This/Why I Am Here

 


Wow. Here it is. Look at me go. Writing and starting a blog during a pandemic.

This picture was taken a couple weeks ago and it still feels so surreal to me, seeing myself like that, hair blowing, holding a fancy cocktail in beautiful scenery, with a genuine smile on my face.

I feel like just with many others during this calamitous time that the girl in this photograph is not what I look like most days. Every day there it feels like a new challenge and not the good kind.

You are probably wondering why this woman talking about herself when it's just a blog about books and reading.
I believe in transparency: you should know a bit about the author as well as their content.

I've struggled with depression and bouts of anxiety for most of my teenage to adult life, with major increase after my college graduation in 2016 and the quarantine notice for COVID-19. I asked myself time again, why did it get worse during these two periods? Why couldn't I just "move past it" and get happy?

Over time I realized these large jumps of negative feelings were due to lack of community, lack of sociabilities with fellow classmates/loving friends, and more "free time" which to me meant boredom. In 2016, I didn't know what to do to satiate it. I was making rash decisions, creating bad habits, anything I could do to release the knotted feeling in my gut. But soon I realized that when things slow down dramatically, you start to settle back into your roots.

And one of those roots for me, was being a reader.

I've always been a person obsessed with story-telling. I was the girl in class that aced her English classes, who read the assigned books, and who ended up studying filmmaking in college. Even as a child, my favorite activities were playing pretend games with my childhood best friend, playing video games and reading countless books and manga checked out from the neighborhood library.

I noticed, however, the more and more "busy" I became: investing my time in clubs, work and moving on to college, reading became less and less of a priority for me. I was creating my own story, so why was there need to ingest one?

Soon after college ended, there was an extreme increase of free time. And in that increase, I found myself getting lost. No more assignments due, no papers to write, no more seeing my classmates 2-4 times a week.
Of course I was sunken in a full time job and my friendships were still alive and well, but something was lacking. I began to get bored. And in that boredom, lied the depression jump. I started thinking of how much of my previous self I admired: childhood memories of the girl who was writing all the time and reading everything off the shelf. I missed that girl, the girl obsessed with story.

A year after graduating, I started reading a bit more here and there, slowly building the roots to what soon would become the tree of an every day habit. Now if I go more than a day without reading, the anxiety starts creeping in. Like there's something eating away at me until I open up the pages. I made it a part of my identity. I identify myself as a reader.

Over time I noticed that it helped with my depression. Sinking myself into a story and feeling the emotions of others, helping me learn to process and deal with my own. I began to feel like myself again.

It only took opening a page for me to feel rooted.

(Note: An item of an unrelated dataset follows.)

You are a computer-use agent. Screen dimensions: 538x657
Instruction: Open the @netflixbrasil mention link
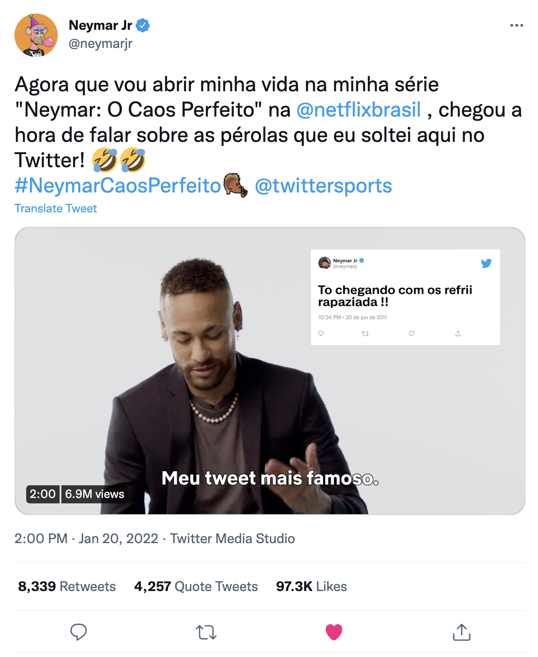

Rushing ahead to today, during this pandemic, the itch came back. Not to delve into my roots but to grow them, to share what I know and like and to provide grounding for other readers and wannabe ones.
That's what's brought me here. An avid reader itching to share her reading obsession with the world.

I will just be sharing me though the language of books. Books I like, ones that were lackluster, poetry, discussions.. anything and everything readers will love. I'm so excited to share this journey with you.

Welcome to It Only Takes a Page.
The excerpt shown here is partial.